**DIRECTIONS FOR THIS TASK:** Below are the records; copy every line in them that holds the string "computer".

------ INFORMATION PROVIDED ------

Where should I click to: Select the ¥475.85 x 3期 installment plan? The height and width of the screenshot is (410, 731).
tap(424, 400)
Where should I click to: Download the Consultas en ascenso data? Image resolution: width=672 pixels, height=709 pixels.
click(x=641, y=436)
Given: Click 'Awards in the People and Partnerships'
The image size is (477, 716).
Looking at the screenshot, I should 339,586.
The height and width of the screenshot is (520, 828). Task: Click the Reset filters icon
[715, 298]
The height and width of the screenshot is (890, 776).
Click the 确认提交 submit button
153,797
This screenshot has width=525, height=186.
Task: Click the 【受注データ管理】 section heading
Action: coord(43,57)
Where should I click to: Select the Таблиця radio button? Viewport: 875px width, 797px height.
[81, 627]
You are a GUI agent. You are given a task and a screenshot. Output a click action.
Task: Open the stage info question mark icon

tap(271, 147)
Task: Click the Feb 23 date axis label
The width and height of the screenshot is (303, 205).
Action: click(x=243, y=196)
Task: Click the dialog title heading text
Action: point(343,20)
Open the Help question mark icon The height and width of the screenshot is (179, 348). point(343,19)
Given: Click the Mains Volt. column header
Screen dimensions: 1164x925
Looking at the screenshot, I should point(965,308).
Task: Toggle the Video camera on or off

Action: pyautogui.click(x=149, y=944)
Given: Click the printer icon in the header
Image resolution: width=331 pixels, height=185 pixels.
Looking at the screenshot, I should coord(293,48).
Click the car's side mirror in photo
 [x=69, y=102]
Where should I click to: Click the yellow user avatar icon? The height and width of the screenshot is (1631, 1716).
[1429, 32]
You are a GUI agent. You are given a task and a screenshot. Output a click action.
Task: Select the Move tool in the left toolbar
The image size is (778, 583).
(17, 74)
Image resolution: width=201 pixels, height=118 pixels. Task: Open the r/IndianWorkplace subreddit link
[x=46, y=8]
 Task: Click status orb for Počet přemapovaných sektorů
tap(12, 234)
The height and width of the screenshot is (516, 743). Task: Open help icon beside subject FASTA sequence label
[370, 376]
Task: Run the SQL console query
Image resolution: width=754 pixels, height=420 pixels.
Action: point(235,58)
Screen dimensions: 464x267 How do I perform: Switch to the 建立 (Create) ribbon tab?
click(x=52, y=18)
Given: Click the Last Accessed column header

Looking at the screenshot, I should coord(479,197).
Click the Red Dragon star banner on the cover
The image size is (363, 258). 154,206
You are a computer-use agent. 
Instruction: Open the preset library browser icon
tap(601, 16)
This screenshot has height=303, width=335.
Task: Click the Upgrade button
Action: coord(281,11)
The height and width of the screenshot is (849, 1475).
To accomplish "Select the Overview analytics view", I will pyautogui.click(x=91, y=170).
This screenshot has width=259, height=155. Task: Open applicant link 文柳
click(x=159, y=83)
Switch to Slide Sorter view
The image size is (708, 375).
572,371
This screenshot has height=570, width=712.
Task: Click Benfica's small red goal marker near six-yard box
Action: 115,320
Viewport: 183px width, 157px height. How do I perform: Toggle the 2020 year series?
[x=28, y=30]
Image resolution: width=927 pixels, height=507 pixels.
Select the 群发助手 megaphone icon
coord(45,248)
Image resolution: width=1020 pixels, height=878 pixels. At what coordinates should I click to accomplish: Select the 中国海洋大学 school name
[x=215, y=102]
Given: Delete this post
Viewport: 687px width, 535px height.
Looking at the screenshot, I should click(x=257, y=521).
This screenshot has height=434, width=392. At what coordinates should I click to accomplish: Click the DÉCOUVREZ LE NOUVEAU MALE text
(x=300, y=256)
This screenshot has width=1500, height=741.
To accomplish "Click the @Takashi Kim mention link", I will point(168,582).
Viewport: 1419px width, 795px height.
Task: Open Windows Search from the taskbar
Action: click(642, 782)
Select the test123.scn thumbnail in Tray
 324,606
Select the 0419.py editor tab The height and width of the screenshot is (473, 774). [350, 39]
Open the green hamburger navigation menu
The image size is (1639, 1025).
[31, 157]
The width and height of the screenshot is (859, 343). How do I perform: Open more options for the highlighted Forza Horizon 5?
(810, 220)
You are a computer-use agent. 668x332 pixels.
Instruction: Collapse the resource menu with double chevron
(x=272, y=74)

------

**RESULT BELOW:**
You are a computer-use agent. 
You are a computer-use agent. 668x332 pixels.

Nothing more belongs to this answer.